BirdNET utilizes deep learning to identify over 6,000 bird species worldwide through sound analysis, offering open-source tools for biodiversity monitoring and supporting citizen science initiatives.

shipped Sep 10, 2026free
Domain rating92Monthly visits45.7M/mo
BirdNET — product screenshot

Why it matters

1Identifies over 6,000 bird species globally via sound analysis.
2Offers open-source tools for biodiversity monitoring and citizen science.
3Provides a mobile application for real-time and offline sound identification.
4Developed in collaboration between Cornell Lab of Ornithology and Chemnitz University of Technology.

Specs

API Available

Yes, public API

overview

What is BirdNET?

BirdNET is an AI-powered bioacoustics tool developed by the K. Lisa Yang Center for Conservation Bioacoustics at the Cornell Lab of Ornithology and Chemnitz University of Technology that enables researchers, conservationists, and citizen scientists to identify over 6,000 bird species from audio recordings. It processes raw acoustic data using deep learning algorithms, transforming soundscapes into standardized feature representations to isolate and identify subtle vocal signatures. The model is trained on thousands of hours of curated bird vocalizations from public collections like Xeno-canto and Macaulay Library. BirdNET provides open-source tools and models for large-scale biodiversity monitoring, supporting both mobile applications for real-time identification and command-line interfaces for high-throughput data processing. Recent developments include BirdNET-Cloud (July 2026) for always-on listening stations and BirdNET Live App (August 2026) for on-device, offline identification.

features

Key Features of BirdNET

BirdNET offers a comprehensive suite of features designed for accurate bird sound identification and large-scale bioacoustic monitoring. Its core functionality is built upon a Convolutional Neural Network (CNN) AI model, processing audio at 48 kHz capture in 3-second segments, utilizing log-scaled Mel-spectrograms across 0-3 kHz and 150 Hz-15 kHz frequency ranges. The platform provides various interfaces and tools to support diverse user needs, from mobile field use to advanced research applications.

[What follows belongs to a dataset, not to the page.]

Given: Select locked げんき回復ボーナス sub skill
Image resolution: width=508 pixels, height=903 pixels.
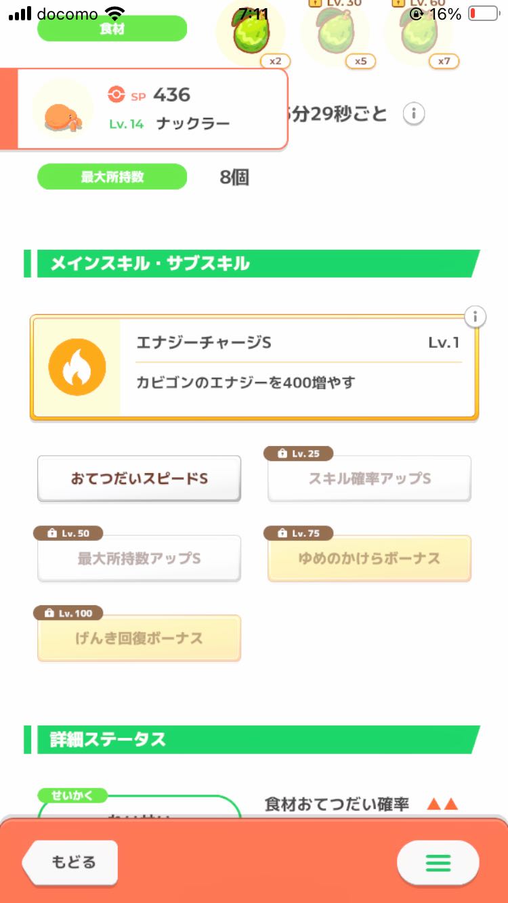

  • Identifies over 6,000 bird species worldwide through deep learning sound analysis.
  • Provides open-source tools and models for biodiversity monitoring.
  • Mobile application (BirdNET App) for real-time sound identification on smartphones.
  • Offline 'Live' mode in BirdNET Live App for continuous, on-device detection without internet.
  • Biogeographical Priors refine species lists using precise coordinates and date metadata.
  • High-Throughput CLI (Command Line Interface) optimized for headless analysis of massive acoustic deployments.
  • Embedded Models (TFLite) for lightweight, low-power edge computing or mobile devices.
  • Python package for native integration and custom bioacoustic analysis pipelines.
  • R package (birdnetR) for ecological analysis, cleaning, filtering, and summarizing outputs.
  • BirdNET-Cloud (July 2026) supports Raspberry Pi listening stations for birds, bats, and nocturnal migrants.

use cases

Who Should Use BirdNET?

BirdNET is designed for a broad spectrum of users involved in ornithology, conservation, and environmental science, as well as citizen scientists and developers. Its diverse tools cater to both casual bird enthusiasts and professional researchers requiring robust, scalable bioacoustic analysis.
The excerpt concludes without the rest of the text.